Heber appealed and the Appellate Court answered the question of whether courts have to weigh all relevant factors regarding the best interest of the child when there is a finding of a significant history of domestic violence, which Father argued they did despite the initial finding of domestic abuse.
A.R.S. § 25-403.03(A)
The Appellate Court first discussed the Arizona statute that directly addresses child custody, child abuse and domestic violence. A.R.S. § 25-403.03 explicitly states, “Joint legal decision-making shall not be awarded if the court makes a finding of the existence of significant domestic violence … or if the court finds by a preponderance of the evidence that there has been significant history of domestic violence.”
The Appellate Court ruled there is a presumption that it is not in the best interest of the child to be in the custody of a person who has a significant history of committing domestic violence. Furthermore, the Appellate Court determined if lower courts find a significant history of domestic violence they do not have to weigh the other factors under A.R.S. § 25-403 in determining the best interest of the child. The person who is found to have a significant history of domestic violence or child abuse either has to rebut the presumption that being denied custody of the children is in the children’s best interest, or will be denied custody altogether without any other finding of fact.
What Constitutes a “Significant History of Domestic Violence?”
The Appellate Court in Hurd denied to set a hard and fast rule on the definition of a, “Significant history of domestic violence.” However, they did find it existed in this case. The lower court in Hurd had looked at police reports from October 26, 2004, plus testimony from Elizabeth detailing the marital abuse, a Child Protective Services report, a letter from the two oldest daughters’ social worker in Idaho, and more. There is no single definition of “significant history of domestic violence,” but the courts know it when they see it. The old saying applies - if it walks like a duck and quacks like a duck it is probably a duck.
The evidence in Hurd met the standard. Elizabeth was awarded sole custody of the children and no other factors that would normally be considered in a child custody dispute had to be addressed.
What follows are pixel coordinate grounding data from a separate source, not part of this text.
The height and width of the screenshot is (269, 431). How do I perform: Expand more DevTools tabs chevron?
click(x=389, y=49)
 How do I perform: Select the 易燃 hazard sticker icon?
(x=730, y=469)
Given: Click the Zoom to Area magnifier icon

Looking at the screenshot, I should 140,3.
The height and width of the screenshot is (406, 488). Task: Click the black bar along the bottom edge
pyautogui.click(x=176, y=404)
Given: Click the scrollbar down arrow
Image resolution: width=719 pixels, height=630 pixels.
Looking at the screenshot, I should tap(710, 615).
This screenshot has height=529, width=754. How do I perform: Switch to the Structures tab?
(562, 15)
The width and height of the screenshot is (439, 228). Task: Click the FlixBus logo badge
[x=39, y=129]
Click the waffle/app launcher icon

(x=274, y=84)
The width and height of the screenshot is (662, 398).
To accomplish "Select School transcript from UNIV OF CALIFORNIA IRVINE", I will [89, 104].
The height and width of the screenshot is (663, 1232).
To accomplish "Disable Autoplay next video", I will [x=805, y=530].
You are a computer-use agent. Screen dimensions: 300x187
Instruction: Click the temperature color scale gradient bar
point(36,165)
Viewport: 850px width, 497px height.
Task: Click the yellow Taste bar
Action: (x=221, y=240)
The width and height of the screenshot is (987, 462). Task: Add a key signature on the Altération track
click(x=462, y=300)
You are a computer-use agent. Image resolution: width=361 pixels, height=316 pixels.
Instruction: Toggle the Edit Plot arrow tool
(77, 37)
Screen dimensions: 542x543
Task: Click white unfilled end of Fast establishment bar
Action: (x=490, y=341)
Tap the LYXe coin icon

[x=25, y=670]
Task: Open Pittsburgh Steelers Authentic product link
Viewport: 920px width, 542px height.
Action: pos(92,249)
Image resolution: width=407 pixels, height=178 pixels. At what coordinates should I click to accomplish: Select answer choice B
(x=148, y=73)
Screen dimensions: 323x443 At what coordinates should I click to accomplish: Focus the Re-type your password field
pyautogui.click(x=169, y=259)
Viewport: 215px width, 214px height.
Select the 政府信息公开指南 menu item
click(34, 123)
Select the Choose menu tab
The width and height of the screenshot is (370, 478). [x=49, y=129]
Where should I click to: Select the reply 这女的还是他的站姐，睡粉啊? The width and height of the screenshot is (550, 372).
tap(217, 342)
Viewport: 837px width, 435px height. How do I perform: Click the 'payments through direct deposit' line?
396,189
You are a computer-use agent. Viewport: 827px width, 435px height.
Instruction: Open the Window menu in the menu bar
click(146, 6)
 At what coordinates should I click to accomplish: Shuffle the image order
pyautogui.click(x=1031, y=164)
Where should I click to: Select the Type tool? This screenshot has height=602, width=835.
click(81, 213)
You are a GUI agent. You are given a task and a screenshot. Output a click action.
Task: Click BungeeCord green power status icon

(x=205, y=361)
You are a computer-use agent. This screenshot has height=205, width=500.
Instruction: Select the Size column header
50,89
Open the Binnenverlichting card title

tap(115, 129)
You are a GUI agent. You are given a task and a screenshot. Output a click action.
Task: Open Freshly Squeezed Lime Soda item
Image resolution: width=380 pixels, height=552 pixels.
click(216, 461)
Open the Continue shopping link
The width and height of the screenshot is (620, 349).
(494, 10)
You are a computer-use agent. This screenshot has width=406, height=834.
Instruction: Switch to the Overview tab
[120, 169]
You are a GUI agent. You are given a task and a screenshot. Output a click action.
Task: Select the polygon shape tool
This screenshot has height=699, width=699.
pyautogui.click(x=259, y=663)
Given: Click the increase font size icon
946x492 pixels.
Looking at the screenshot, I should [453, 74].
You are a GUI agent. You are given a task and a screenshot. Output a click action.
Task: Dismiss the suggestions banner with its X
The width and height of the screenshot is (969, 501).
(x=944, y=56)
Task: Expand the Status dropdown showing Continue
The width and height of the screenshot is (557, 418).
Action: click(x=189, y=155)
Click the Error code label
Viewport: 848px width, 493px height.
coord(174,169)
When there has been a significant history of domestic violence or child abuse the Court will presume it is in the children’s best interest to not be placed with a parent who has a history of committing domestic violence.
Is there a history of domestic violence or child abuse in your marriage? Our Child Abuse Attorney Chandler from Citadel Law Firm, PLLC can help you. Call 480-565-8020 or click here to schedule a free consultation with a Child Custody Attorney Chandler.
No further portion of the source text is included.